I’m stunned. Out of all the things I imagined might come from her pretty lips, that wasn’t it. But I try to hide my shock and just keep myself calm and my voice level.

“I don’t understand,” I say softly. “Why would you get deported?”

“Because I lied to get here.” She looks down, ashamed. “I weaseled myself into Brooks with a fake visa.”

Holy fuck. This is some serious shit. My entire body tenses, but I try to hide the sheer shock on my face.

Slowly, I brush some loose strands of hair away from her forehead. “How did you find out that you were caught?”

“My work,” she says, holding her eyes to mine. “At Peaches.”

“The strip club?” This time, I can’t hide how I’m feeling. “You work at the strip club?”

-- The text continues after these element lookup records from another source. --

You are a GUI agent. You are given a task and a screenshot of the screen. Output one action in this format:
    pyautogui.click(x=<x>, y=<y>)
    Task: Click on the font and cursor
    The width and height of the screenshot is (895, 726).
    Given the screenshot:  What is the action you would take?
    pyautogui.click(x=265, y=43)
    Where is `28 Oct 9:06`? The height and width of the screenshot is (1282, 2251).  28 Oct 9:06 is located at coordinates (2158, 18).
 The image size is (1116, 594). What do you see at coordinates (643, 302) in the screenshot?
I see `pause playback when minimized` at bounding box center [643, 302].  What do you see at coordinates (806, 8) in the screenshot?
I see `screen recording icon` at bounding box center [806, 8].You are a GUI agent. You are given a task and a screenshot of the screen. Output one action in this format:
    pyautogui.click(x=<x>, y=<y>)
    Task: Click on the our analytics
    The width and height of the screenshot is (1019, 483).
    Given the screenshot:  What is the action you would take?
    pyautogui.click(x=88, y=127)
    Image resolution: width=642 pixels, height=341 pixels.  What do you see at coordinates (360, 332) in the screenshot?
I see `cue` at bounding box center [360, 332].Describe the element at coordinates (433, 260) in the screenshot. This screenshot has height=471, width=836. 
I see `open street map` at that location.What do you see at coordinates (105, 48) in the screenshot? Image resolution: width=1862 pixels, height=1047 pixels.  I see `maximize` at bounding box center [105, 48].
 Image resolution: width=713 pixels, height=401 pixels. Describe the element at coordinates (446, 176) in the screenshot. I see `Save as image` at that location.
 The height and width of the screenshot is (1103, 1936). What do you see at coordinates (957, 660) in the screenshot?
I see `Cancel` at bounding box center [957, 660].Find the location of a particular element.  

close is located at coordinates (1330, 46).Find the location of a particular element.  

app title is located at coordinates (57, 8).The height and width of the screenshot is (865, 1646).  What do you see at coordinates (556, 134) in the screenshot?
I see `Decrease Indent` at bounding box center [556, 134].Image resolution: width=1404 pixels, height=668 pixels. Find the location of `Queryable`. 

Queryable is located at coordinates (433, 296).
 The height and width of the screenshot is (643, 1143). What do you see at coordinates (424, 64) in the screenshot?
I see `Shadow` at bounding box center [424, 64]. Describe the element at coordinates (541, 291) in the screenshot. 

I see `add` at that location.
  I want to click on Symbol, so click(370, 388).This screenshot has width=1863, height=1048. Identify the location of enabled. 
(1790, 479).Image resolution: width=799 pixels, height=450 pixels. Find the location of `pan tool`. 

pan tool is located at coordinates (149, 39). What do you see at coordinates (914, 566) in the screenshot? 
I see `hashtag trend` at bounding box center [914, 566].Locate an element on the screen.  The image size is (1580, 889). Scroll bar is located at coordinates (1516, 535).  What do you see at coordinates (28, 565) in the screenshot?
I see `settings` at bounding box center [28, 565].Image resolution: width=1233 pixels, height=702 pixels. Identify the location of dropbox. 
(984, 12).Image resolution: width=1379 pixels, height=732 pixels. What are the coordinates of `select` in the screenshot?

I’ve been there once. And honestly, places like that aren’t my cup of tea. The men act entitled, and so many of them are creeps. So, when I was there, I never really looked around much.

“Go on and judge me,” she snaps. “But working there has allowed me to have a car, a phone, and buy my baby sister a phone too.”

“I’m not judging,” I answer quickly. “I’m just…surprised. I had no idea.”